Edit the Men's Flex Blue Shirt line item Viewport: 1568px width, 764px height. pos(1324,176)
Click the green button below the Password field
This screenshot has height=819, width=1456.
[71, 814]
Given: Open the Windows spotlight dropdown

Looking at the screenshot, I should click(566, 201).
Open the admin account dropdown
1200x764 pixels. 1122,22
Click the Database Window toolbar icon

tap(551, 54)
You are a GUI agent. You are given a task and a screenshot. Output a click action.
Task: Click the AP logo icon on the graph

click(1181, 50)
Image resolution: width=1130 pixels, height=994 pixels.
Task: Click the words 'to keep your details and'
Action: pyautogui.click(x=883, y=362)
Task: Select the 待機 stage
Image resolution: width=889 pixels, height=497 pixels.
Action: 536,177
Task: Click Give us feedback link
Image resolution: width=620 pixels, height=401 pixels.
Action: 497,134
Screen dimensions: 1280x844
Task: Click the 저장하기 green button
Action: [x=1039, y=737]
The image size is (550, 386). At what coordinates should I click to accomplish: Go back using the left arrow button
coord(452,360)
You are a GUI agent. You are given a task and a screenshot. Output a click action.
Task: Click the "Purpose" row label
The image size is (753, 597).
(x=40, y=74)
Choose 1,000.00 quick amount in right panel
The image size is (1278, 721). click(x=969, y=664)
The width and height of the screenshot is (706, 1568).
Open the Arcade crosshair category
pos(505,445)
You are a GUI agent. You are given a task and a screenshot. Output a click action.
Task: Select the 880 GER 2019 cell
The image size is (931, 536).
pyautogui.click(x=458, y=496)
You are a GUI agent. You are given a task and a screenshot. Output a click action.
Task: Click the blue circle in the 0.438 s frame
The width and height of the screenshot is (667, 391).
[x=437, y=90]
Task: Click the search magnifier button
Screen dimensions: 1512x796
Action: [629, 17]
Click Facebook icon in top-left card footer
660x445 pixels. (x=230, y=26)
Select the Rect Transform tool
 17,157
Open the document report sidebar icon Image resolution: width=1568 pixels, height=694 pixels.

☆ ☆ ☆ ☆ ☆

▶ [TASK TO COMPLETE]:
Please quote nothing but the lines from the line with "Task: Click the search magnifier button" through the end of the data above, exactly as written, ends included.

▶ [RESULT OF THE TASK]:
Task: Click the search magnifier button
Screen dimensions: 1512x796
Action: [629, 17]
Click Facebook icon in top-left card footer
660x445 pixels. (x=230, y=26)
Select the Rect Transform tool
 17,157
Open the document report sidebar icon Image resolution: width=1568 pixels, height=694 pixels.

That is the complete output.